بسم الله الرحمن الرحيم

Cheikh Mohammed Bâ Jammâl حفظه الله fut questionné :

Les savants ont dit que le mariage peut être obligatoire ou recommandé ou autre, et cela en fonction de la situation de l’individu pour qu’il ne tombe pas dans l’illicite. De là quel est le jugement correct pour la femme célibataire sans tuteur (présent avec elle) faisant partie de ses proches du fait qu’elle est mouhâjirah par exemple. Qu’elle soit amenée à voyager sans mahrâm, qu’elle sorte constamment de sa maison pour ses besoins et finisse par se retrouver au milieu d’hommes étrangers (c.-à-d. dans les lieux publics), qu’elle prenne les transports en commun ou privé ou qu’elle conduise elle-même la voiture et autre vu qu’elle est seule ou avec des enfants encore en bas âge d’un précédent mariage.
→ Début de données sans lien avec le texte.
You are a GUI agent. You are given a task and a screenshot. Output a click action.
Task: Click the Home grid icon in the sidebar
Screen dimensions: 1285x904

Et malgré cela, tous les prétendants qui se présentent à elle, même faisant partie des pieux, elle les refuse tous, et cela tant qu’ils ne regroupent pas des caractéristiques particulières ; qu’il soit de telle ou telle couleur, de telle apparence ou de tel endroit, et qu’elle refuse également la polygamie ?

Il répondit :

Cette femme, nous craignons pour elle qu’elle ne soit dans le péché et qu’elle n’en subisse des représailles et qu’elle ne tombe dans les problèmes. Il incombe à cette femme de craindre Allâh عز وجل. Il est permis à la femme mouhâjirah de voyager sans mahrâm tant qu’elle sort du pays où elle se trouvait pour se rendre dans un pays d’islâm. Une fois qu’elle y est parvenue, elle doit trouver quelqu’un pour se marier de façon légiférée. Qu’il devienne un mahrâm pour elle, qui s’occupe d’elle et la prenne en charge et lui permette de préserver sa chasteté. Quant au fait qu’elle soit tout le temps en déplacement, elle dit « je veux l’Égypte », elle s’y installe quelques mois, puis elle dit « ça ne me plait pas, je veux aller au Yémen », elle y reste quelques années, puis elle dit « le Yémen a changé, ça ne me plait plus, je veux aller en Arabie Saoudite » et elle se rend en Saoudie puis elle dit « ce n’est pas bien ici, je veux les Émirats » et ainsi de suite, et tout cela sans mahrâm, ce n’est pas permis. Ce n’est pas permis. Si elle parvient au pays d’islâm qu’elle souhaitait[1] alors elle y reste. Et si elle veut voyager, elle doit trouver un mahrâm de façon légiférée. Et qu’elle délaisse ces idées (à propos du mari) « je veux ceci, je veux cela, je veux (un prétendant) de telle apparence… » Il se peut que cela lui porte préjudice et autre…

Audio

Traduit par Abou Taymiyah Khalîl al Martinîky

  1. J’avais posé une question similaire à notre noble cheikh Mohammed Ibn Hizâm à propos de la mouhâjirah en Égypte qui souhaitait quitter le pays, ne s’y sentant plus en sécurité (pour sa personne et non craignant d’être expulsée) à cause des événements qui s’y sont produits. Il a dit que cela restait un pays d’islam et qu’elle devait y rester tant qu’elle n’avait pas de mahrâm pour voyager, et qu’elle reste dans son foyer pour se préserver et que les frères s’entraident avec elle pour ses besoins à l’extérieur jusqu’à ce qu’elle se marie (ou qu’un de ses mahrâms se rende auprès d’elle).